Personal information
- Full name: Richard Neville Jackson
- Born: 8 December 1979 (age 46) Sittingbourne, Kent, England
- Batting: Right-handed
- Bowling: Right-arm off break

Domestic team information
- 2001: Sussex Cricket Board

Career statistics
| Competition | LA |
| Matches | 4 |
| Runs scored | 56 |
| Batting average | 14.00 |
| 100s/50s | –/– |
| Top score | 22 |
| Balls bowled | – |
| Wickets | – |
| Bowling average | – |
| 5 wickets in innings | – |
| 10 wickets in match | – |
| Best bowling | – |
| Catches/stumpings | –/– |
- Source: Cricinfo, 23 October 2010

= Richard Jackson (cricketer) =

English cricketer

Richard Neville Jackson (born 8 December 1979) is an English cricketer. Jackson was a right-handed batsman who bowled right-arm off break. He was born at Sittingbourne, Kent.

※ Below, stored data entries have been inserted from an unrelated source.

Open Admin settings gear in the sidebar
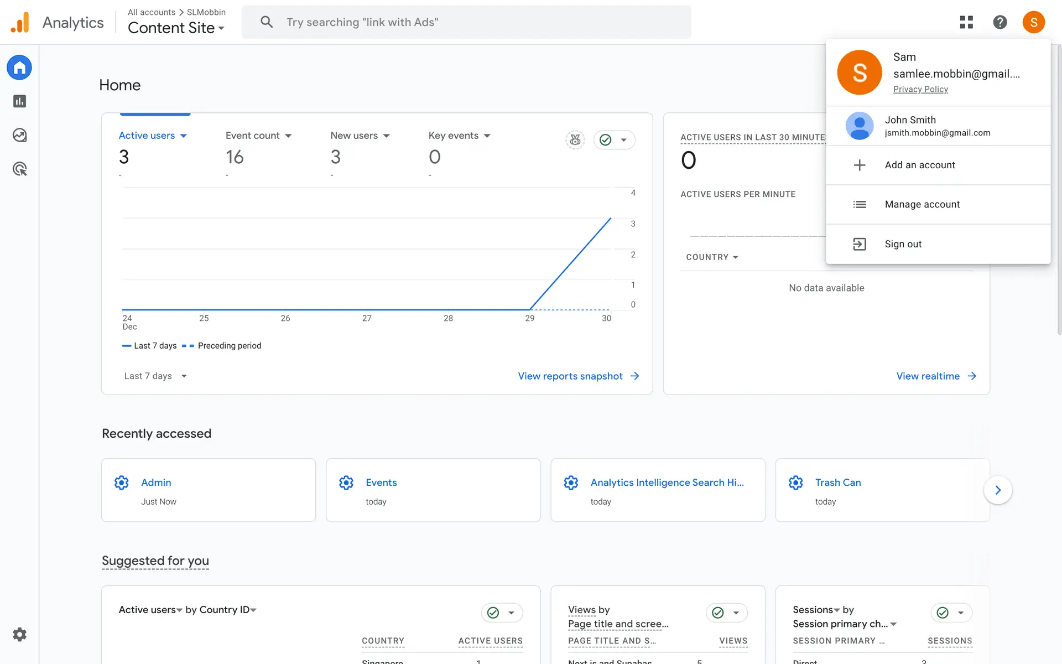Viewport: 1062px width, 664px height. coord(20,634)
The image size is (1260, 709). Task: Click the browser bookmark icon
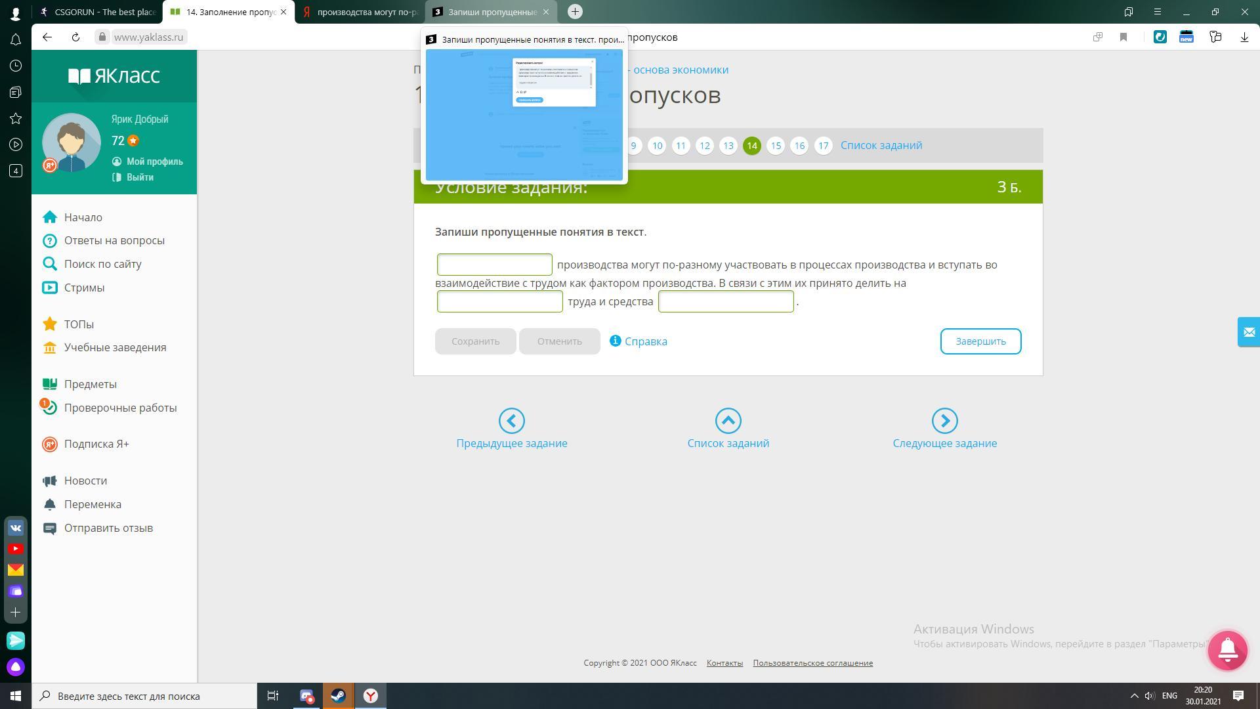pyautogui.click(x=1124, y=37)
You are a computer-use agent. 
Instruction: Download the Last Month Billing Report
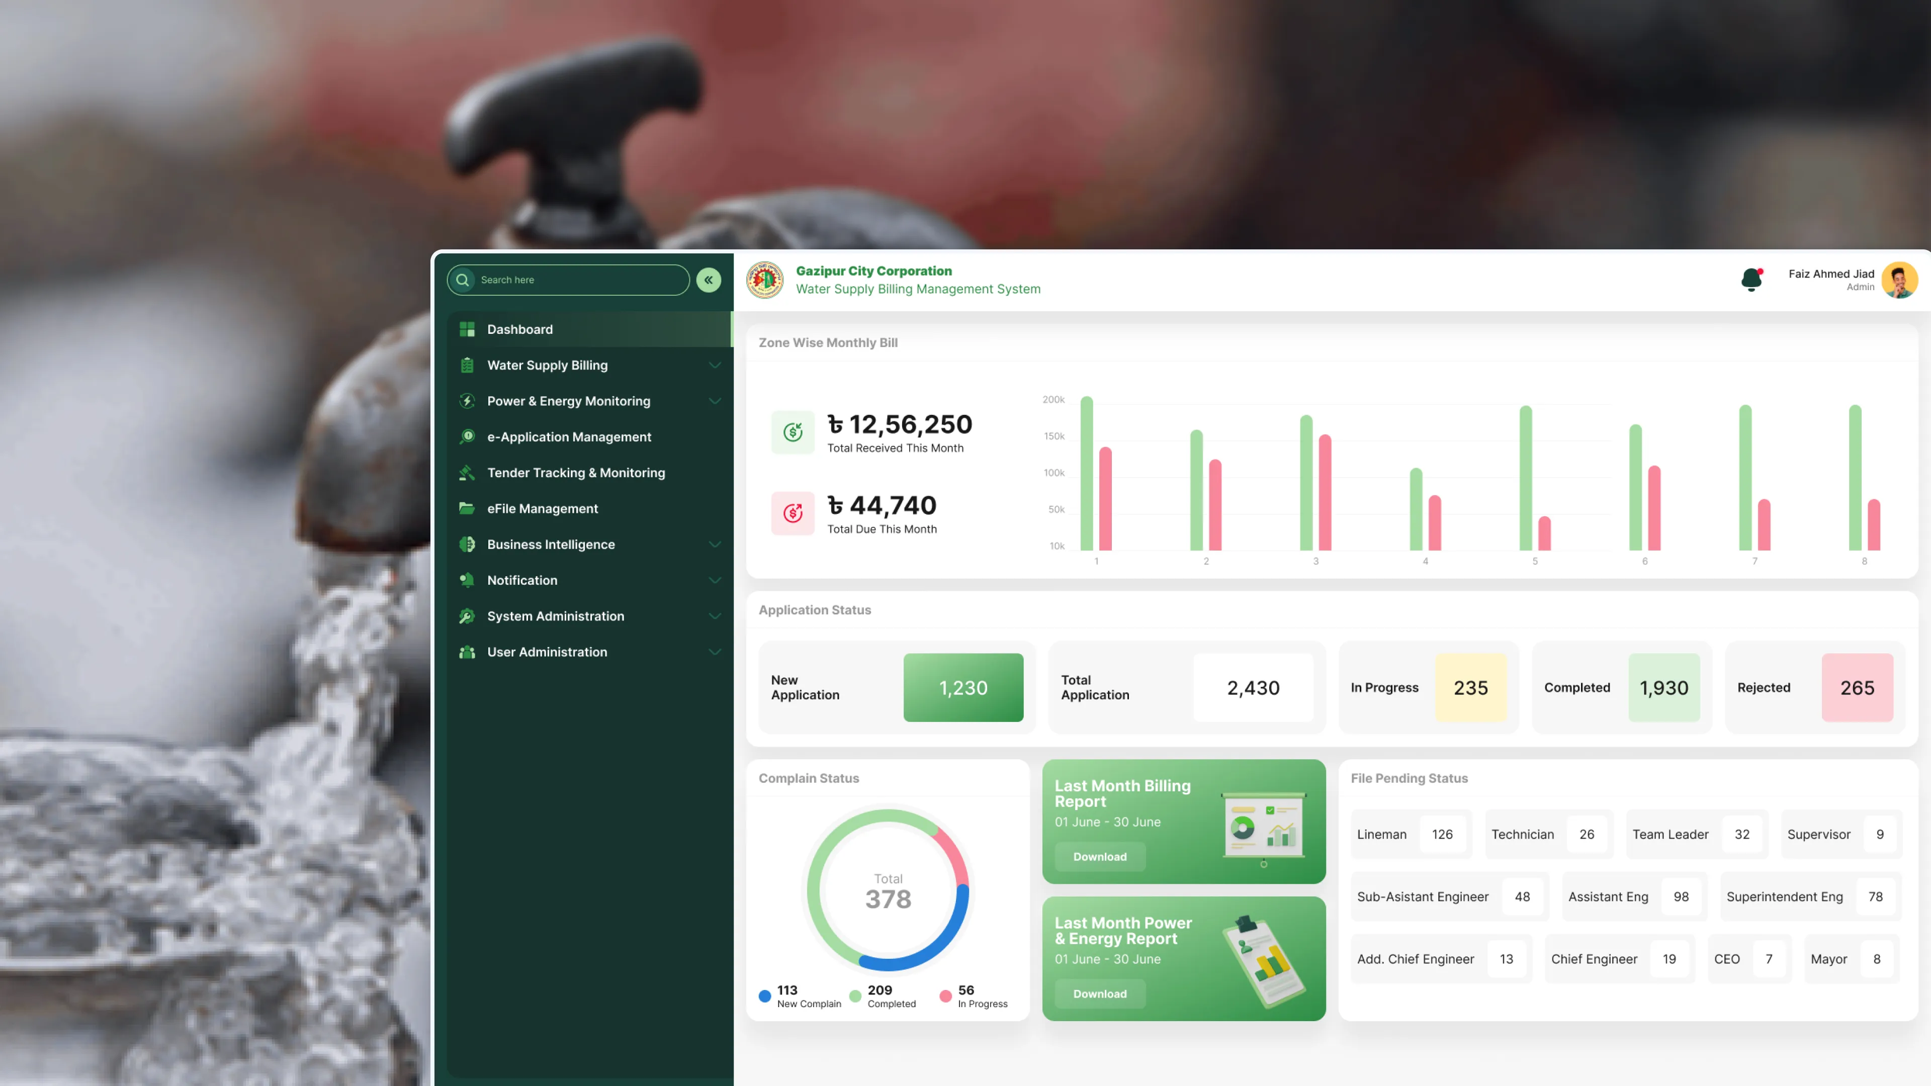[1100, 857]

Jackson represented the Sussex Cricket Board in 4 List A matches. These came against Shropshire and Gloucestershire in the 2001 Cheltenham & Gloucester Trophy and the Essex Cricket Board and Wales Minor Counties in the 1st and 2nd rounds of the 2002 Cheltenham & Gloucester Trophy which was held in 2001. In his 4 List A matches, he scored 56 runs at a batting average of 14.00, with a high score of 22.